When we refer to the existing historical records, we learn that Jewish community in Białystok had six Jewish cemeteries.[1.1]
It is the oldest Jewish cemetery in Białystok, founded in the second half of the 16th century, possibly, as Jan Glinka, a well known researcher of Białystok’s history stated, even before 1580.

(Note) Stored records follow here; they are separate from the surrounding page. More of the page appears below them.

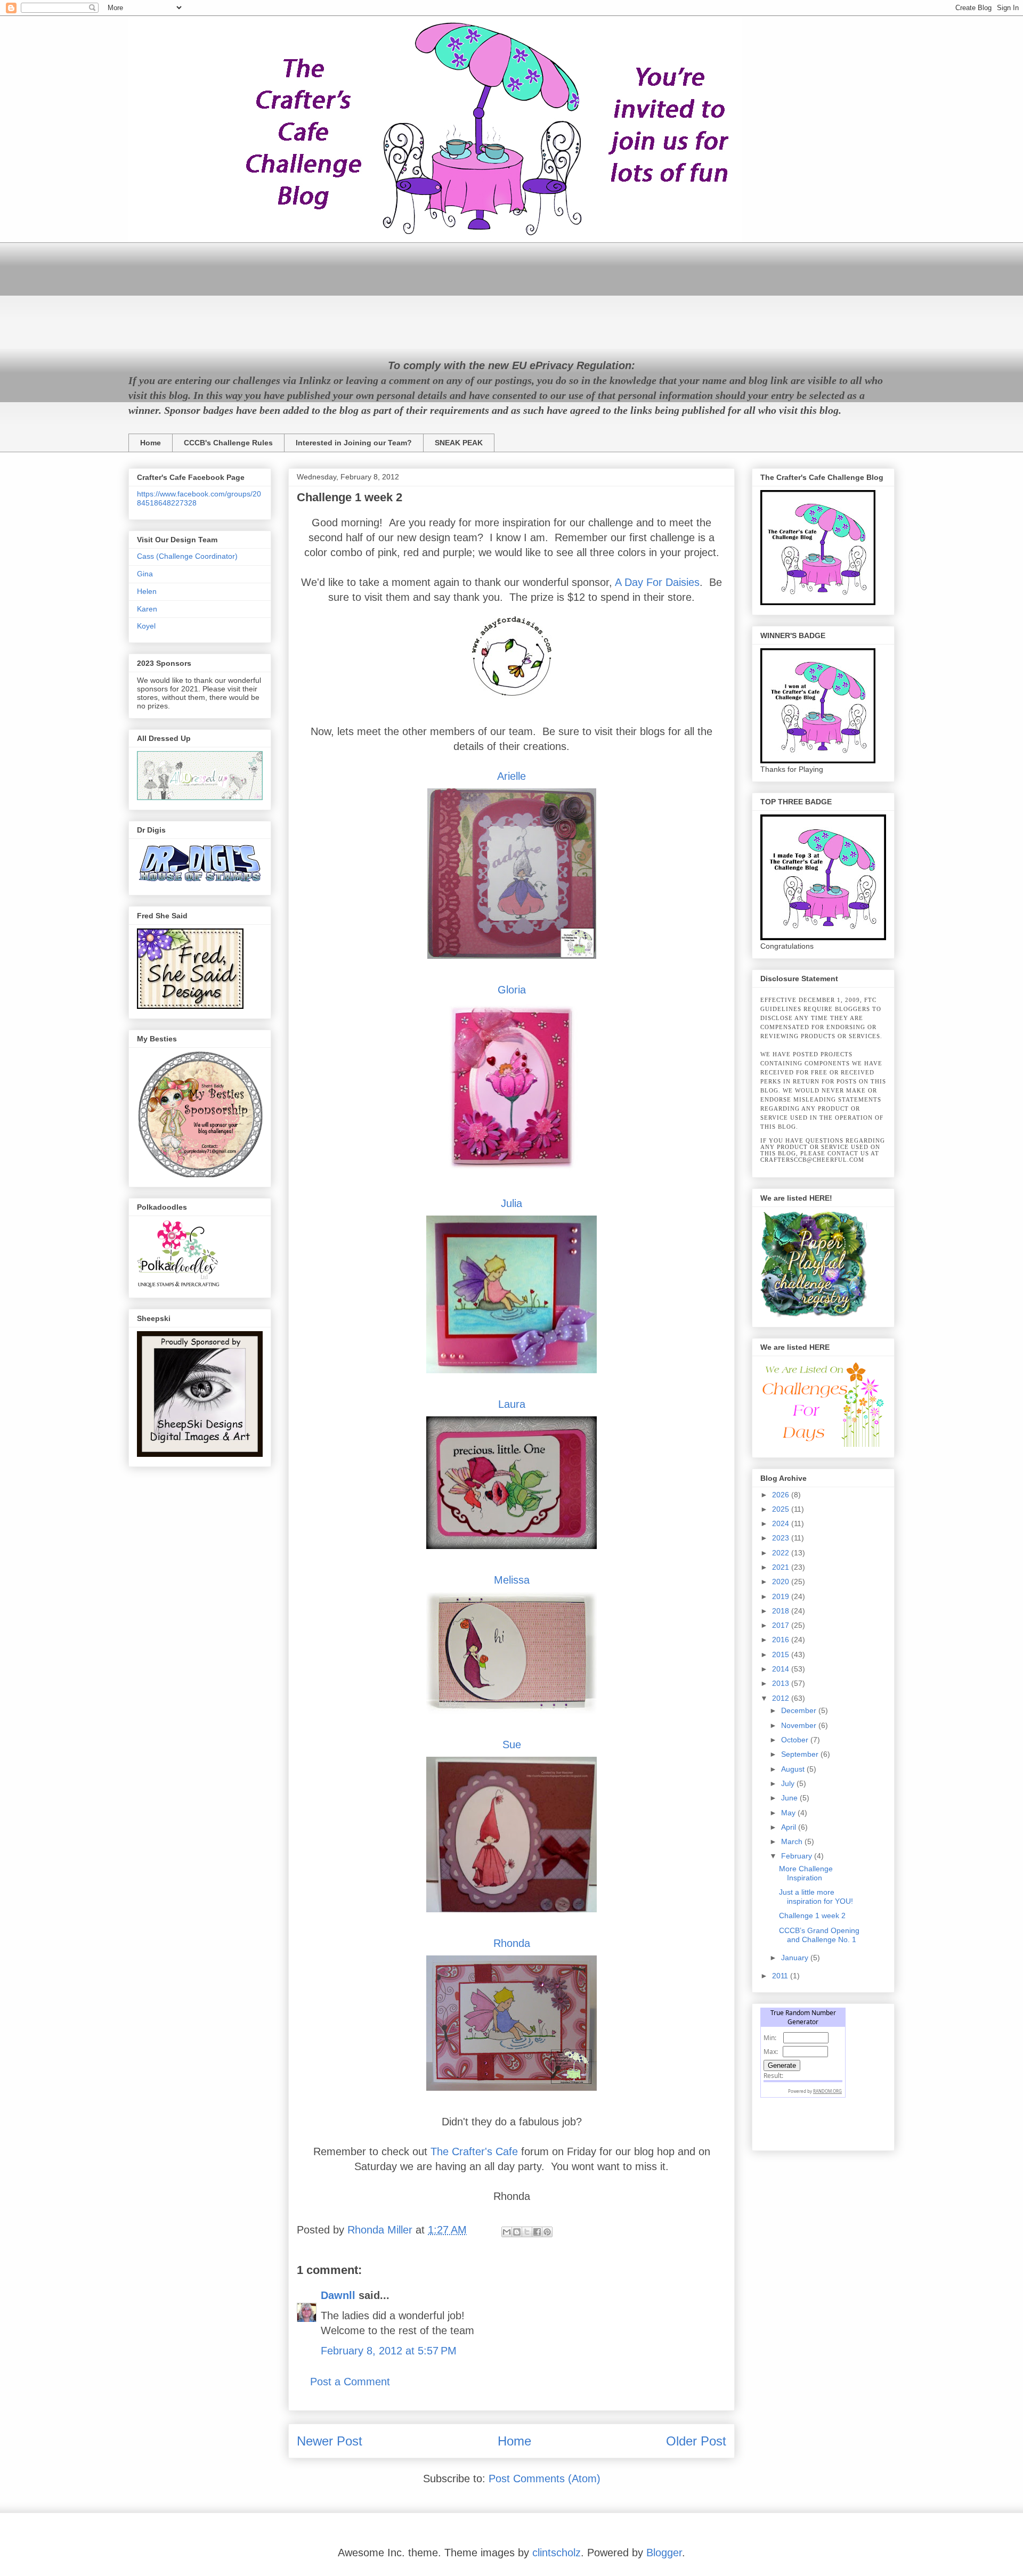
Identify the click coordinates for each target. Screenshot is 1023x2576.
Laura (511, 1404)
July (789, 1783)
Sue (511, 1744)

Due to the fact that it was located in the center of the city (in the southern part of the present Kościuszki square, at the end of the Sienkiewicza Street) in 1752, Jan Klemens II Branicki obliged Białystok Jews to move the cemetery to another location – behind the Suraska gate. The only existing source of information referring to this object is in the inventory list of 1772. There is a mention of an old, Jewish cemetery, closed at that time, located by the southern side of the Market, by a plot belonging to Miron Josiowicz, a Jewish tailor. It is also known, that with the consent of J. K. Branicki, Josiowicz bought the above-mentioned plot on 30 August, 1770, with the aim of building a brewery. The object was also marked on the Becker’s Plan dated 1799.

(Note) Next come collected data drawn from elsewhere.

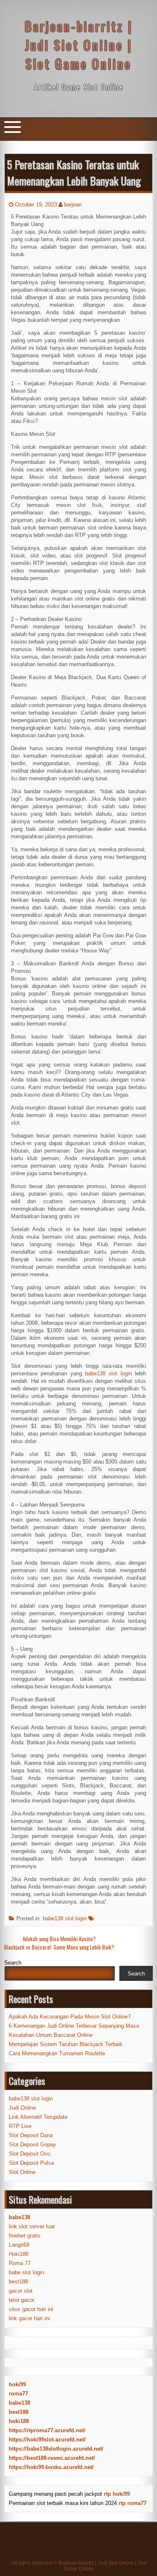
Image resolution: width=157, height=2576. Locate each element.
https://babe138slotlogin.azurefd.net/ (56, 2449)
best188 (18, 2281)
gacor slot (21, 2291)
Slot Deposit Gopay (32, 2144)
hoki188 (19, 2421)
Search (12, 1963)
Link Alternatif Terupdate (38, 2117)
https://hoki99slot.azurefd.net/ (47, 2439)
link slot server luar (32, 2226)
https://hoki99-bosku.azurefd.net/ (51, 2467)
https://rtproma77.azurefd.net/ (47, 2430)
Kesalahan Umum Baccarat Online (51, 2035)
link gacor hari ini (29, 2318)
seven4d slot (72, 2340)
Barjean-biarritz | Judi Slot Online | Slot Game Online (79, 45)
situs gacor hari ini (31, 2309)
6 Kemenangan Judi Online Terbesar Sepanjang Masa (74, 2026)
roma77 (18, 2393)
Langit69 (19, 2245)
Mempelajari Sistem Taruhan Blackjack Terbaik (66, 2044)
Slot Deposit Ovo (29, 2154)
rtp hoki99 (117, 2494)
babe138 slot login (65, 1918)
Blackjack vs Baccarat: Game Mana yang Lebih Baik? (59, 1947)
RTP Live (20, 2126)
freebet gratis (25, 2235)
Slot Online (22, 2172)
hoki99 (17, 2384)
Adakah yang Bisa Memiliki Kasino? (59, 1939)
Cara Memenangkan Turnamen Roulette (57, 2053)
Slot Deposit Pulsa (31, 2163)
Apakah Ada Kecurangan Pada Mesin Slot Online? (70, 2016)
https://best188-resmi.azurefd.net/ (52, 2458)
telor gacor (21, 2300)
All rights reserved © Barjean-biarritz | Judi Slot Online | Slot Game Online (78, 2566)
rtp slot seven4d (109, 2340)
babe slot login (26, 2272)
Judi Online (22, 2108)
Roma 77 (20, 2263)
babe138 (19, 2403)
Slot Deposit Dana (31, 2135)
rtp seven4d (41, 2340)
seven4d (15, 2340)
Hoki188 (18, 2254)
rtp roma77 (132, 2503)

Finally, in the 19th century buildings were constructed on the land of the former cemetery[1.2] .
- [1.1] Work based on: http://www.geocities.com/Athens/Stage/9921/pl/m_bialystok.htm [accessed on 2 February 2009]; Artur Cyruk, Białystok w: http://www.kirkuty.xip.pl/bialystok.htm [accessed on 2 February 2009];
- [1.2] T. Wiśniewski, Cmentarze Żydowskie w Białymstoku,„Studia Podlaskie, vol. II, p. 381.; A. Sztachelska-Kokoczka, Społeczność żydowska w Białymstoku w XVIII, „Białostocczyzna” 1996, no 2, p. 22.